> _WORK INSTRUCTIONS_:
The line containing "The image size is (952, 1248)." and each line after it, through the final line of the data, are to be retyped exactly, with pictures left out.

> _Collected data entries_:
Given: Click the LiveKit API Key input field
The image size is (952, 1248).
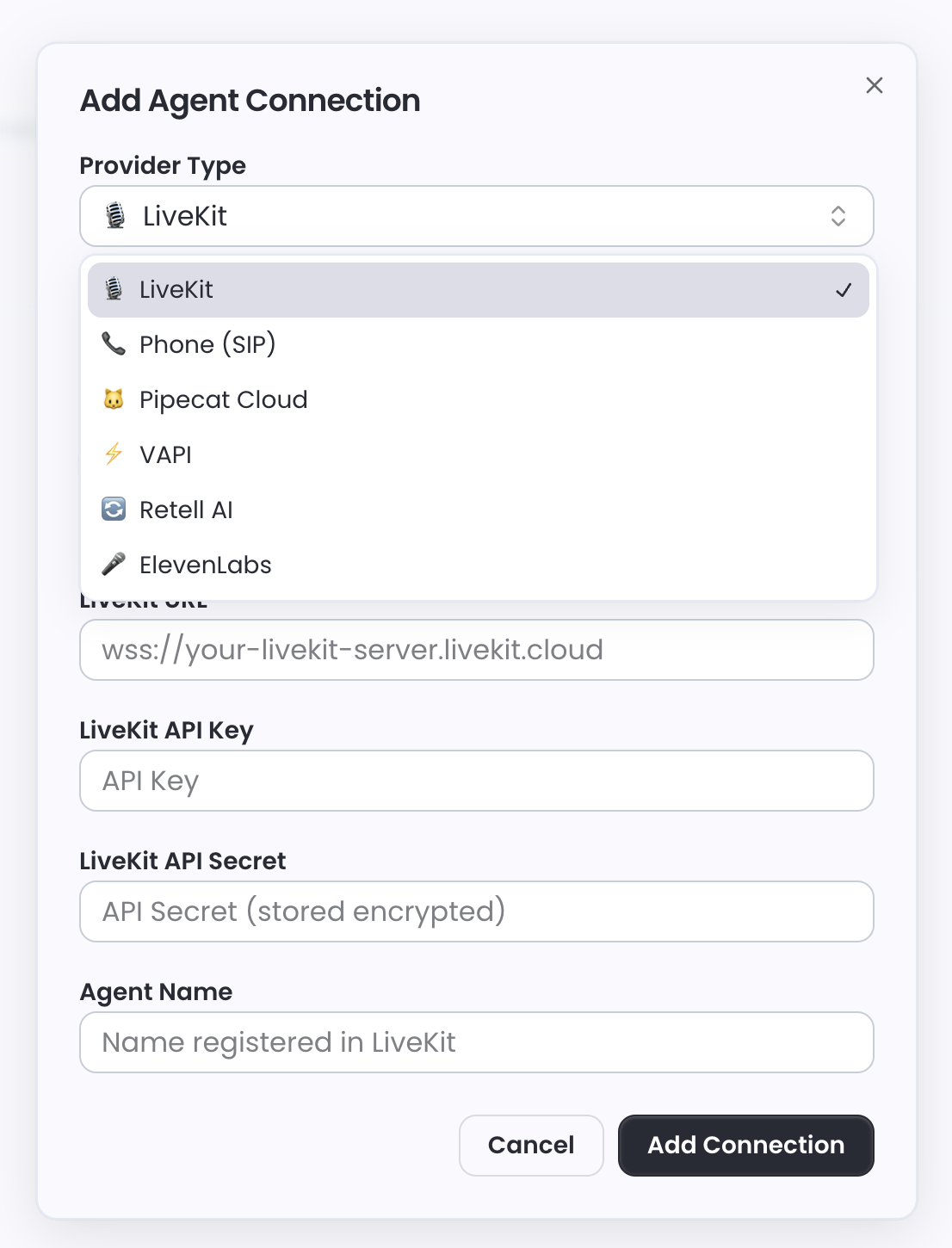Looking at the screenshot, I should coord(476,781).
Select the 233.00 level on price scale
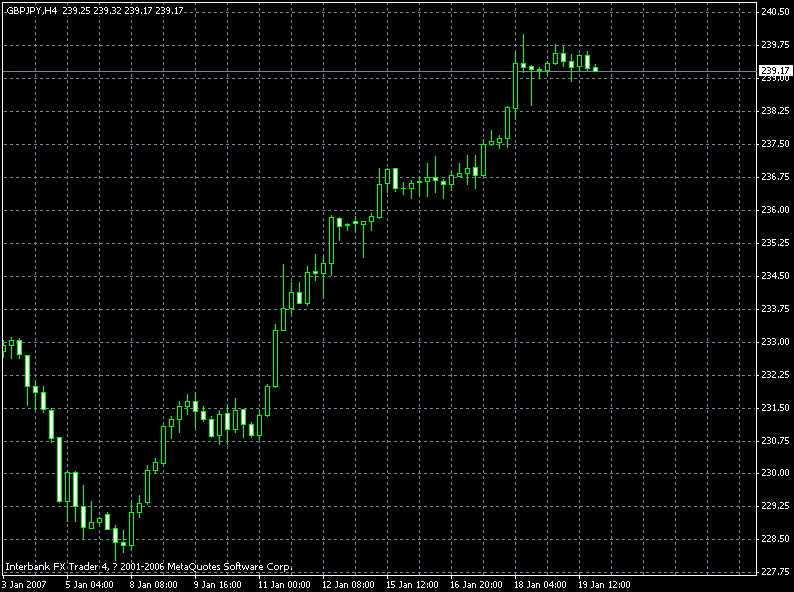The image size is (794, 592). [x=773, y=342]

> _EXERCISE RESULT_:
The image size is (952, 1248).
Looking at the screenshot, I should coord(476,781).
Select the 233.00 level on price scale
The image size is (794, 592). [x=773, y=342]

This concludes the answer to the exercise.